Manitoba·Analysis

How Manitoba's governing NDP split open and where it goes from here

We look at how the fractured Manitoba NDP party split open in the course of one extraordinary week as the premier's inner circle turned on him.
Manitoba Premier Greg Selinger speaks to media after announcing his ministers during a signing-in ceremony of his new cabinet at the Manitoba Legislature in Winnipeg on Nov. 3. Selinger preformed a cabinet shuffle following the resignation of five ministers amid more than a week of internal dissent that continues to threaten his leadership. (John Woods/Canadian Press)

The fractured Manitoba NDP split open Oct. 27. 

A vice-president on the executive was the first to speak out publicly. Becky Barrett said the leader, Premier Greg Selinger, had to go. Barrett said he lied to the people of Manitoba after breaking a 2011 campaign promise not to raise the provincial sales tax. It was raised from seven to eight per cent in 2013. Barrett said for the sake of the party, Selinger should consider leaving. 

The ball she started rolling could not be stopped; but no one expected what happened over the course of the next week.

On Oct. 28, Selinger's inner circle turned on him. We now know they had been privately voicing displeasure with their boss for months, over everything from leadership concerns to policy differences. Selinger's ministers for justice, health, jobs and the economy, municipal affairs and finance joined forces. The mutiny grabbed national headlines and the five earned some catchy names in the media, including the Caucus Coup and the Gang of Five. 

That evening, Selinger held a major news conference, but the Gang of Five was noticeably absent. He said he would stay on as leader and "all options were on the table" to deal with the cabinet ministers who spoke out against him. On Thursday, the Gang of Five promised to silence their dissent, and stop bad-mouthing their boss in public. 
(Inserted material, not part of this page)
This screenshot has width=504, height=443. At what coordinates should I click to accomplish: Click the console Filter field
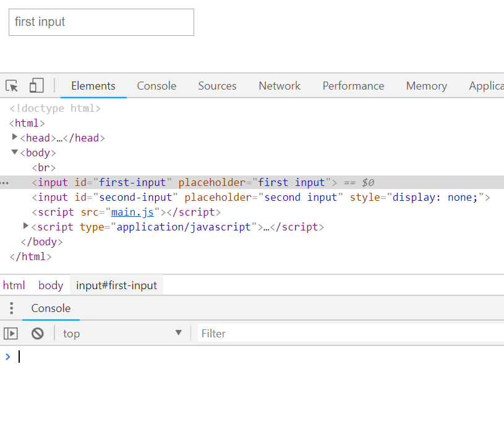click(346, 334)
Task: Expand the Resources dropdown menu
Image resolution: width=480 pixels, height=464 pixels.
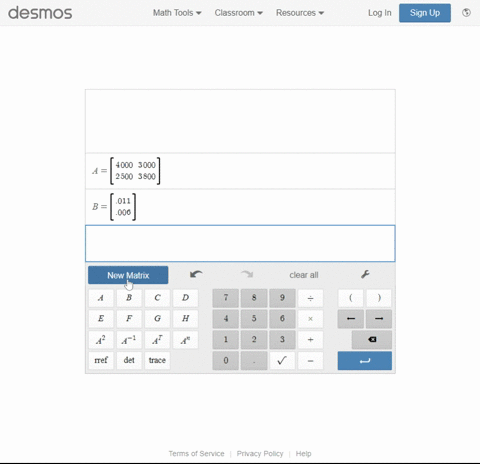Action: [300, 13]
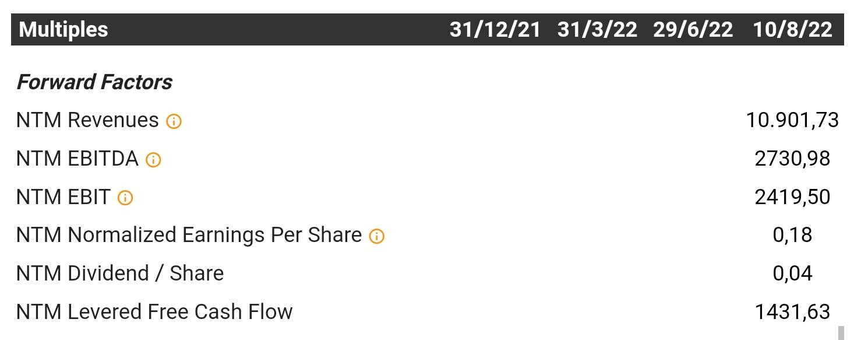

Andrew Swan (from left), Theresa Oswald, Jennifer Howard, Erin Selby, and Stan Struthers, resigned their cabinet positions last fall after they made public their concerns about Premier Greg Selinger's leadership. A number of political staffers supported Oswald in her bid to win the party's leadership, while others supported Steve Ashton, who was not one of the rebel cabinet ministers. (Chris Glover/CBC)
After an unsteady truce that lasted only a weekend, the ministers blinked first. On Monday, Nov. 3, they announced they were quitting, but they didn't do so quietly. In a scathing critique of their boss, they said he didn't listen and he was more concerned with clinging to power than the priorities of Manitobans.

The group of now-former cabinet ministers said they understand the harm the public turmoil caused the party, but they said they couldn't lie. 

Greg Selinger says he will lead the NDP into the next election, but there are still opportunities the party could overthrow him in a more traditional way. The next NDP annual convention is in March 2015, but some insiders and observers are wondering aloud if he were to be overthrown then, would the NDP have enough time to establish a new leader before the next election. Others wonder if they have any choice but to toss him.